*WHAT YOU HAVE TO DO:* Reproduce the following entries word for word, every line in its original order.

[Begin SOURCE RECORDS]

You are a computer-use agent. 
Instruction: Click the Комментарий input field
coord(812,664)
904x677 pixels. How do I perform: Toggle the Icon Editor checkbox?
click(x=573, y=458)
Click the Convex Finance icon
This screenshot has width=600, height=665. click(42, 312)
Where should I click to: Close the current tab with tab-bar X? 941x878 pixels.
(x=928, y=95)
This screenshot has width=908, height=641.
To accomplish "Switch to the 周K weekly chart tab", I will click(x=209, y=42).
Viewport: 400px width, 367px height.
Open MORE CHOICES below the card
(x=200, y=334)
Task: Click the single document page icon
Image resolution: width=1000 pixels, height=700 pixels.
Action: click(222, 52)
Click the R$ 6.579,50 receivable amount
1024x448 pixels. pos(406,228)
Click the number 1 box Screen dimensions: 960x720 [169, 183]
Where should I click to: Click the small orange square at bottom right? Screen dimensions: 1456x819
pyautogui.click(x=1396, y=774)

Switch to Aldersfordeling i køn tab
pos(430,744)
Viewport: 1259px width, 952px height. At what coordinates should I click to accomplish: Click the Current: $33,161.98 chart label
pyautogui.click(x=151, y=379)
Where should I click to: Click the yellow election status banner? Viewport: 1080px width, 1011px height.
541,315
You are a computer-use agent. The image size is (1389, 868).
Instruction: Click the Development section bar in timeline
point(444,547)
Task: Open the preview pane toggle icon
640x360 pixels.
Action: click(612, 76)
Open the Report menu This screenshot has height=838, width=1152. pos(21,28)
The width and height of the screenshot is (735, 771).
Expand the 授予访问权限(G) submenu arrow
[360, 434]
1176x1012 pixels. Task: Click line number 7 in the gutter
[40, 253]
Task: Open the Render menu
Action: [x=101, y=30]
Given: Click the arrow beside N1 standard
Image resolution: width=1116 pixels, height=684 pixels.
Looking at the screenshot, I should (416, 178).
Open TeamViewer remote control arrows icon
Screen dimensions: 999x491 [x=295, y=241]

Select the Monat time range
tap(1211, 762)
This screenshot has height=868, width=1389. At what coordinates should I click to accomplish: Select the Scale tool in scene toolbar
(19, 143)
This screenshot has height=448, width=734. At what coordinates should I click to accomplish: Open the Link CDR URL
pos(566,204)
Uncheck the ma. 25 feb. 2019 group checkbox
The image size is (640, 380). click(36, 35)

[End SOURCE RECORDS]

*PROBLEM SOLUTION:*
You are a computer-use agent. 
Instruction: Click the Комментарий input field
coord(812,664)
904x677 pixels. How do I perform: Toggle the Icon Editor checkbox?
click(x=573, y=458)
Click the Convex Finance icon
This screenshot has width=600, height=665. click(42, 312)
Where should I click to: Close the current tab with tab-bar X? 941x878 pixels.
(x=928, y=95)
This screenshot has width=908, height=641.
To accomplish "Switch to the 周K weekly chart tab", I will click(x=209, y=42).
Viewport: 400px width, 367px height.
Open MORE CHOICES below the card
(x=200, y=334)
Task: Click the single document page icon
Image resolution: width=1000 pixels, height=700 pixels.
Action: click(222, 52)
Click the R$ 6.579,50 receivable amount
1024x448 pixels. pos(406,228)
Click the number 1 box Screen dimensions: 960x720 [169, 183]
Where should I click to: Click the small orange square at bottom right? Screen dimensions: 1456x819
pyautogui.click(x=1396, y=774)

Switch to Aldersfordeling i køn tab
pos(430,744)
Viewport: 1259px width, 952px height. At what coordinates should I click to accomplish: Click the Current: $33,161.98 chart label
pyautogui.click(x=151, y=379)
Where should I click to: Click the yellow election status banner? Viewport: 1080px width, 1011px height.
541,315
You are a computer-use agent. The image size is (1389, 868).
Instruction: Click the Development section bar in timeline
point(444,547)
Task: Open the preview pane toggle icon
640x360 pixels.
Action: click(612, 76)
Open the Report menu This screenshot has height=838, width=1152. pos(21,28)
The width and height of the screenshot is (735, 771).
Expand the 授予访问权限(G) submenu arrow
[360, 434]
1176x1012 pixels. Task: Click line number 7 in the gutter
[40, 253]
Task: Open the Render menu
Action: [x=101, y=30]
Given: Click the arrow beside N1 standard
Image resolution: width=1116 pixels, height=684 pixels.
Looking at the screenshot, I should (416, 178).
Open TeamViewer remote control arrows icon
Screen dimensions: 999x491 [x=295, y=241]

Select the Monat time range
tap(1211, 762)
This screenshot has height=868, width=1389. At what coordinates should I click to accomplish: Select the Scale tool in scene toolbar
(19, 143)
This screenshot has height=448, width=734. At what coordinates should I click to accomplish: Open the Link CDR URL
pos(566,204)
Uncheck the ma. 25 feb. 2019 group checkbox
The image size is (640, 380). click(36, 35)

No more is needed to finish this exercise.